Larry Brooks

Larry Brooks

NHL

Patrik Elias misses the days when the Devils owned the Rangers

He has looked at life, the NHL and the Battle of the Hudson from both sides now, and guess what? Patrik Elias, the last link on the roster to the glory days in New Jersey, liked the view from the top a whole lot better than he likes looking up at the Rangers, or anybody and everybody else in the league.

“It’s always fun for me to play the Rangers, but obviously it was a lot more fun when we were beating them,” the Hall of Fame-worthy 38-year-old winger told The Post before Tuesday’s match in which the Blueshirts clinched the Presidents’ Trophy with a 4-2 victory over Elias’ Devils. “There was a little different spice to it then.”

There was a little different spice to it when the Devils finished ahead of the Rangers for 13 straight seasons, from 1996-97 through 2009-10. There was a little bit different spice to it when the Devils went unbeaten in 23 straight (15-0-8) against the Rangers from mid ’97-98 — Elias’ first full season in New Jersey — through late 2000-01.

There was a different spice to it when Marty Brodeur and Bobby Holik gloried in beating the Rangers, when the Devils would beat up as well as beat the Rangers, when the Rangers substituted “A-hole” for “Holik” on the grease board in their room listing their opponents’ lineup.

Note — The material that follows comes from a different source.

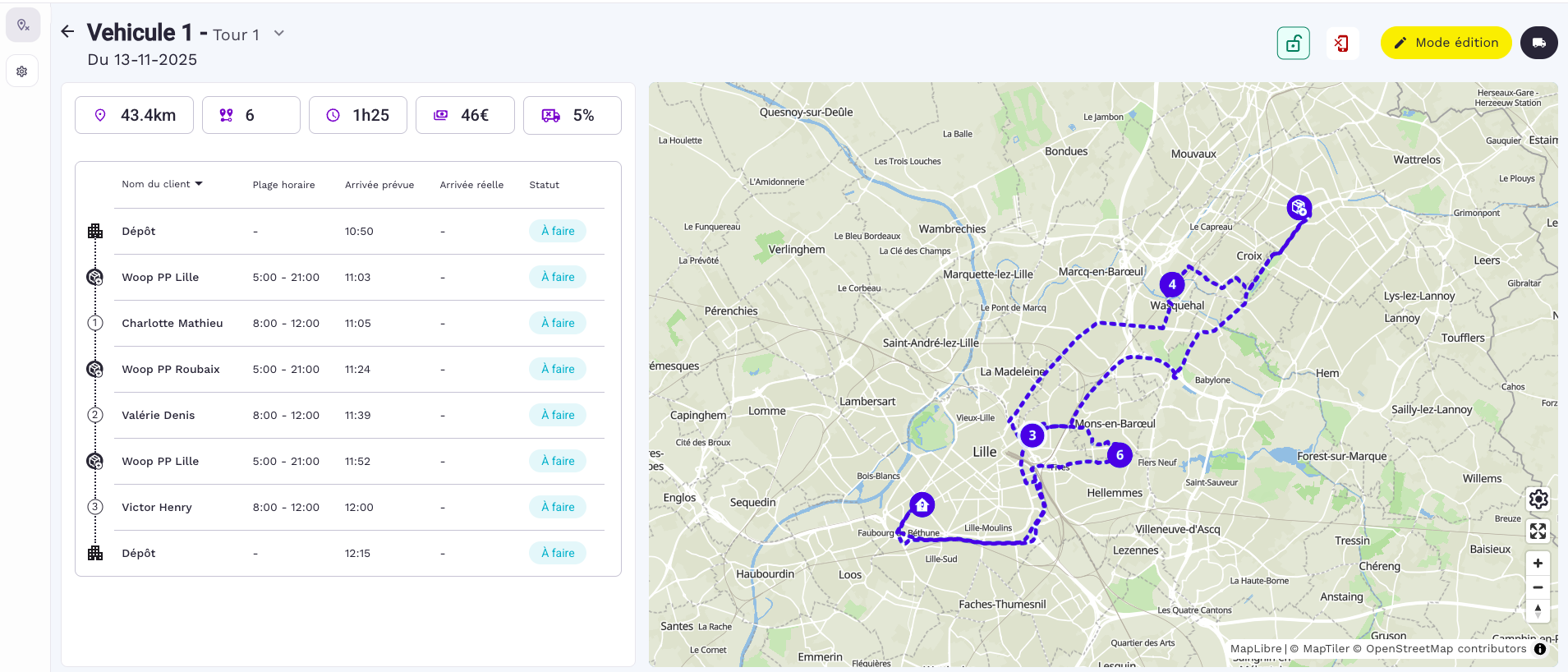
Task: Click the dark truck icon button
Action: (x=1538, y=43)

The Devils were on top and the Rangers were on the bottom, out of the playoffs for seven straight years while New Jersey took the second and third of its three Cups within nine seasons, in 2000 and 2003.

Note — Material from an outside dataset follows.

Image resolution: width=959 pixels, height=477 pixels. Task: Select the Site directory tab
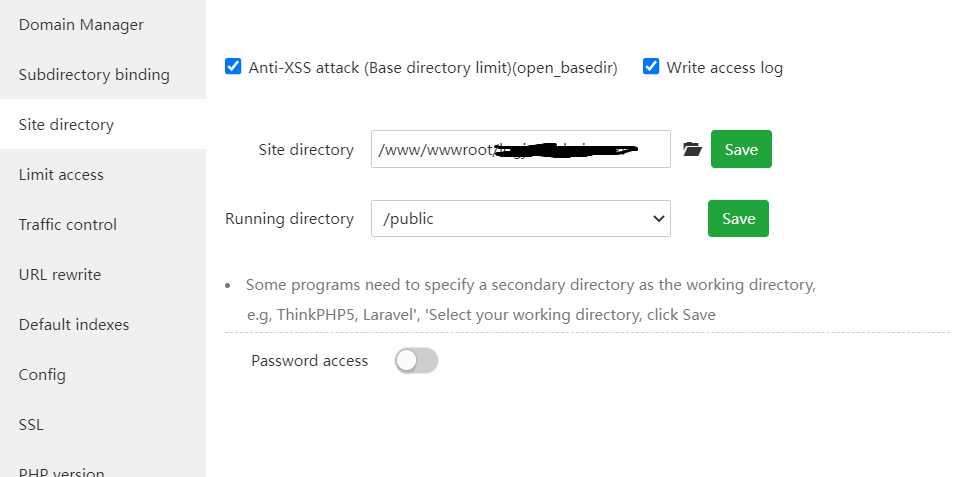click(x=66, y=124)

As the crow flies, it was no more than six miles from the Garden to the Meadowlands. But the two organizations might well as not have shared the same planet, so disparate their success.

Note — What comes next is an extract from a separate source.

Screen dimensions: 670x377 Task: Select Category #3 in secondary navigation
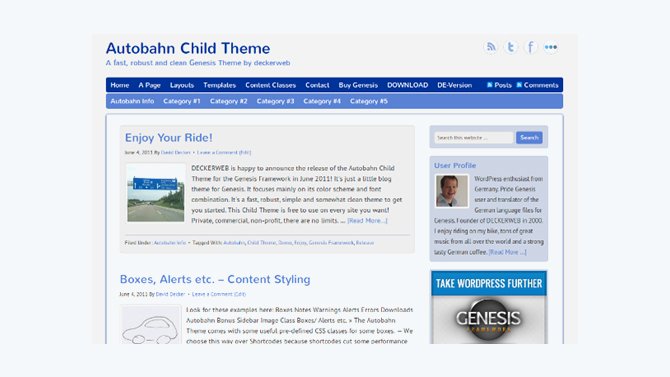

And now, with the Rangers about to finish ahead of the Devils for the fifth straight season for the first time since New Jersey’s first five years in the league — from ’82-83 through ’86-87, before Lou Lamoriello assumed command — and with the Blueshirts 32 points ahead of the cross-river rivals, well, the crow could fly forever trying to get from Newark to Broadway.

The Devils did knock the Rangers out of the playoffs in the Eastern finals in 2012, so there’s that, just as the Rangers KO’d the Devils as the lesser seed in 2008 and 1997.
But the Devils won’t have a chance to reverse their fortunes this spring. For the third straight season and fourth in the last five, they’re out of the playoffs.

Once that would have been as unthinkable as the Yankees missing three times in a row, let alone twice. Now it is not only not unthinkable, and it is not only reality, but as Elias acknowledged, the perception around the league of the Devils has changed.

“I think a little bit is has, sure it has,” said Elias, who scored a goal Tuesday night but has just 12 goals, 21 assists and 33 points, all career lows. “When the Scotty’s [Stevens and Niedermayer] and Marty’s [Brodeur] were here and we were winning Cups, we were what everyone wanted to be.

“Everybody knew how tough it was to play against us and how tough it was to play for us, with all the discipline and everything,” said No. 26. “And everyone wanted to be a part of it.”

Now, the Devils are far apart from the Rangers. Now, as the Rangers have established the standard of excellence in these parts, the Devils are just another team and not a particularly good one, at that.

“You go through different stages as an organization,” Elias said. “We’re trying to teach the young guys here what it means to be a part of our history. And I think the guys we have here do appreciate it.”

There was so much success so soon for Elias, the best forward the Devils have ever had.

Now, there’s this.

“It’s probably harder to accept after all of the winning,” Elias said. “When we had one bad year, it was kind of like, ‘OK, I guess this happens.’ But now three straight years? And with me getting closer to the end and not having many more opportunities, it sucks. It really does.”

Three more games and the Devils are done. Two more games and the Rangers begin.

“You know, I don’t resent the Rangers or their success,” said Elias, who nearly signed with the team during the summer of 2006. “Starting next week, it doesn’t matter who wins.

“I’m just envious of the teams that have a chance to win the Stanley Cup.”